On Saturday, they walked down arena hallways where odes to Willie O’Ree, the first black player in the National Hockey League, and figure skater Debi Thomas, the first African American to win a Winter Olympic medal, adorned the walls.

Staff had put up a sign that said “Welcome speed skaters, and good luck,’’ in English — and Korean.

Within the growing Korean American community in the Washington area, parents have begun to hire top coaches to teach children a sport that’s tremendously popular in their homeland. South Korea has won more Olympic gold medals in short-track than any other country.

“Even though they live in the U.S., many parents think a Korean American should do short-track if they are going to do a sport,’’ said Jimmy Jang, a former coach for the South Korean national team who now coaches in Reston. “There’s a lot of pressure to do the sport and to do well.”

So some of the children skated to stand out, others to fit in. Mostly, however, they did it for the speed.

“I like the wind rushing on my face,’’ said Darlene Jenkins’ 10-year-old daughter, Jordan.

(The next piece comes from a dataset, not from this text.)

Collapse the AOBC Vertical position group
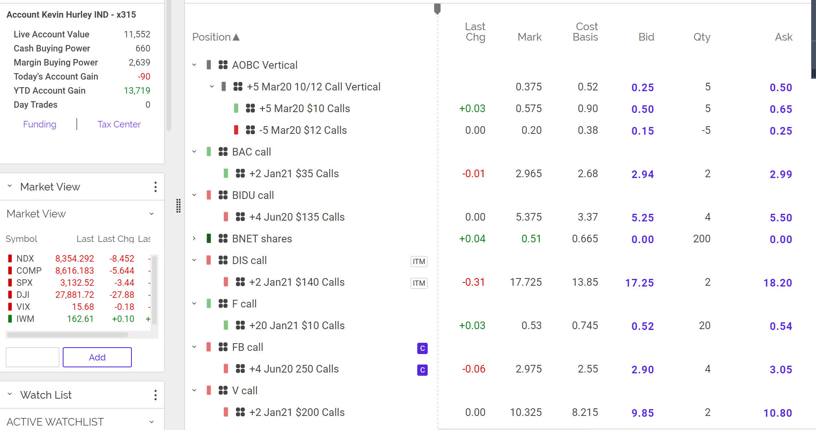Viewport: 816px width, 430px height. pos(195,65)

Darlene Jenkins had never ventured inside an ice rink before Jordan took up skating. Now, she gives her daughter tips.

“It’s three laps, so don’t work hard on the first lap,’’ mother told daughter moments before the race. “Then, when you’re going straight — pop! — that’s when to go fast.”

“The last time I tried that, I fell,’” Jordan said.

“You can be afraid to fall,” her mother replied.

Jordan stepped onto the ice. Her mother cheered her on as the race began. One of Jang’s students took the lead.

“Come on, pumpkin!” Darlene Jenkins urged. Jordan accelerated and finished third.

When she returned to her mother, she got a “Good job!” — and a high-five.